Musings is a series of creative, experimental expositions of ideas, observations or thoughts with a specific focus on fictionalizing reality and visual writing, using style as visual accompaniment. Style takes secondary focus in Musings.
My heart is withering like a wrinkly, old prune and I feel it dropping out of me. It is ugly and heavy, a shriveled up boulder. It falls on dead lilacs, dried lilacs. This I write with ink of rose cataracts. Dumb lilacs.
I watch the evening devoid of carbon and devoid of oxide. I have become a decaying carcass. The night sky is infinite and dotted and dashed and the dandelions are feathery and whisper-y and dance-y. They speak to me through the breeze -- it is the only way to speak to a blinded, deafened, deadened carcass.

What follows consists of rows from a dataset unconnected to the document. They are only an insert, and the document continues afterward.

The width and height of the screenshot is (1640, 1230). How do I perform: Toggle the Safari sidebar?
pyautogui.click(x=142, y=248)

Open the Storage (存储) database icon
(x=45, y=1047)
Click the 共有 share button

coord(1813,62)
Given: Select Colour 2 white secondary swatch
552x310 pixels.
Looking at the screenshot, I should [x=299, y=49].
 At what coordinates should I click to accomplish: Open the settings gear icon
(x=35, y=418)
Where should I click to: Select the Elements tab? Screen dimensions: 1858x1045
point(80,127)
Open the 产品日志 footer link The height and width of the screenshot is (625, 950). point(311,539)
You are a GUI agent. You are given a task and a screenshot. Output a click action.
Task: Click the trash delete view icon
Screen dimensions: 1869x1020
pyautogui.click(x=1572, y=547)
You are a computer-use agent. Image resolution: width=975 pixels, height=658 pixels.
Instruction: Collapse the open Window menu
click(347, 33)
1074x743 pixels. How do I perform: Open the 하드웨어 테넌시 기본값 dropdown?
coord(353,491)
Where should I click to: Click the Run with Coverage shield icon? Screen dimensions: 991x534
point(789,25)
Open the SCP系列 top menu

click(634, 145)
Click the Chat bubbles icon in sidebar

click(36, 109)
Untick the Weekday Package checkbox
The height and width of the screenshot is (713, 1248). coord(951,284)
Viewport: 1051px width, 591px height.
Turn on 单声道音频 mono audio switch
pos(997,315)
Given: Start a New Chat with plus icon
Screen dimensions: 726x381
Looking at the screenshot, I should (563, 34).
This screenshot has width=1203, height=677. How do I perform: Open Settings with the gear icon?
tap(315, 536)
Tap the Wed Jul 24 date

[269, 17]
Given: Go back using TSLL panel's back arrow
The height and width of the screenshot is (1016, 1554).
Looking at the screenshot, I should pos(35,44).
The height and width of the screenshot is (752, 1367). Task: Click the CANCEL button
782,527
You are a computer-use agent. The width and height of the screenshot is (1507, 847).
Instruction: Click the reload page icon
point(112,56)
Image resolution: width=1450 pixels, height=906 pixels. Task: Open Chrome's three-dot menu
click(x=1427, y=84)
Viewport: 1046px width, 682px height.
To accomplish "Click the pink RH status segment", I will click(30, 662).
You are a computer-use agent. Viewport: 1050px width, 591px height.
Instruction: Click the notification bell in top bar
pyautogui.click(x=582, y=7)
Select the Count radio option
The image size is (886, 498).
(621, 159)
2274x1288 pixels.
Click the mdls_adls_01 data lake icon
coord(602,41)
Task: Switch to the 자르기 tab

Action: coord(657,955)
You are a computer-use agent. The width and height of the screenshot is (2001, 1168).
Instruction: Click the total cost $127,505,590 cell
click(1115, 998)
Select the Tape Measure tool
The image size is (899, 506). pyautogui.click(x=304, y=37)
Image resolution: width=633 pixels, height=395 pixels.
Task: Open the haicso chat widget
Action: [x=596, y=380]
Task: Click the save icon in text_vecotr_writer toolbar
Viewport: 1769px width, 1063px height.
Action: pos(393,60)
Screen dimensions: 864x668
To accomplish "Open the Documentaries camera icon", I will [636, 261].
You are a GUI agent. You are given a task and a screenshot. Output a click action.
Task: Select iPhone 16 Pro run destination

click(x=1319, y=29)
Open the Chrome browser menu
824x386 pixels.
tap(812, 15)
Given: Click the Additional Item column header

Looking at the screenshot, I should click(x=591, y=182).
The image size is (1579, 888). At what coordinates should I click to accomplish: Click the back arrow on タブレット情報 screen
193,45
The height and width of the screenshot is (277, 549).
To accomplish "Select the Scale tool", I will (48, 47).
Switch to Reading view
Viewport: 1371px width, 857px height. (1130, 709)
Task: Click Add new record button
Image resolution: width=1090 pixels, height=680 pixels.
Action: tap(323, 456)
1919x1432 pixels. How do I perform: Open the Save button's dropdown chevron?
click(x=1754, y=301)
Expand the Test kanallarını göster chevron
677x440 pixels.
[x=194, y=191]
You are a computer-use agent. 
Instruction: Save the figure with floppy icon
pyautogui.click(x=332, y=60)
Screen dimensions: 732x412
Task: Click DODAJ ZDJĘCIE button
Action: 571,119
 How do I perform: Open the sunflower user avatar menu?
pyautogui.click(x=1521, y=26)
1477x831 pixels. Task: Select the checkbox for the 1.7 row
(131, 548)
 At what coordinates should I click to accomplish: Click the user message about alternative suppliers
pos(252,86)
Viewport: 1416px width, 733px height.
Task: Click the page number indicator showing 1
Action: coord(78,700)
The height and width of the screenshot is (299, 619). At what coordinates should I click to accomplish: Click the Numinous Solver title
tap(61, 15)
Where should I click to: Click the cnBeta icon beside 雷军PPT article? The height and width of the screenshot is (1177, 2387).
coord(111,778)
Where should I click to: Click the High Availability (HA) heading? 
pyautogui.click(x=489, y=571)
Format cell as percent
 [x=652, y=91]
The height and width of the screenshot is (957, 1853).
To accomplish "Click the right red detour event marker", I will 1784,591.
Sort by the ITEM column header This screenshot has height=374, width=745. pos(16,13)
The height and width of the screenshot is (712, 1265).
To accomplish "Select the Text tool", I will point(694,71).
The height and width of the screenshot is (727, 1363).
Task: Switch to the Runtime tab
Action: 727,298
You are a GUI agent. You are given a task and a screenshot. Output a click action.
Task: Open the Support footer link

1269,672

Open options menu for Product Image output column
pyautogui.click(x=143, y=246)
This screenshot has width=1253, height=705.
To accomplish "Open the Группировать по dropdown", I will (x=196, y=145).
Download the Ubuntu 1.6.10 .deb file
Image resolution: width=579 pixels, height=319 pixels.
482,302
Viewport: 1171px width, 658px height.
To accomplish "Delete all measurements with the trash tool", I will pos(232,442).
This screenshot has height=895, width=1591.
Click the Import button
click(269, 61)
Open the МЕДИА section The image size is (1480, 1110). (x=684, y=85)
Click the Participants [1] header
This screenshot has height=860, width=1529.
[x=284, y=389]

I feel on my skin their quiet little kisses. Ballerinas. They tiptoe through starlight in their slender, silky way. Every dried up crevice and drooping cranny on my body can feel it and I am filled with an incomprehension I do not want mollified. It is gentle. Calm. Soft, but an almost painful kind of soft. It is a pas de deux on the slopes of the breeze, and through my division, I feel an unexpected tug.
No longer dead lilacs, dumb lilacs, though I still write from rose cataracts. I now paint with my crushed flower heart -- rose red, violet and ivy green, hazel. Colorful carcass of a flower child raised.
The above was written with a very specific experience as reference in mind. I knew I wanted this to be a response post to a piece I wrote earlier on in the year called Forest Child, which is about guilt destroying the guilty. I wanted this to be a thistle heart turned crushed flower heart, fig tree limbs turned dances in the wind.
I had the visual, but not the idea.
And then that one moment that's always been lurking in my subconscious crept into my mind; it was that one specific moment I began to see colors in my grayscale world, and that one specific moment where my heart that was filled with so much dejection and skepticism for the universe became a palette to create my own planets and constellations and cosmos from. Guilty, angry, dejected or not, the touch that broke my freezing blood streams into shards of pulses was a liberation I didn't know I needed, and I've remembered it ever since.
What I know is that this feeling is universal. There are catalysts a myriad, and whether it be a person, event or epiphany, I know this: we are all flower children reaching for the sky. We shoulder our way through the dark and damp soil to feel the sunlight in open air. We grow, we twist, we bloom into breeds. Acacias, hibiscus, white water lilies. We are filled with colors that splatter when crushed, brightly and brightly and brightly and brightly, and when the time comes while fallen that we may be kissed by the breeze, we will rise up again, painting our faces with the crushed ashes of our soul.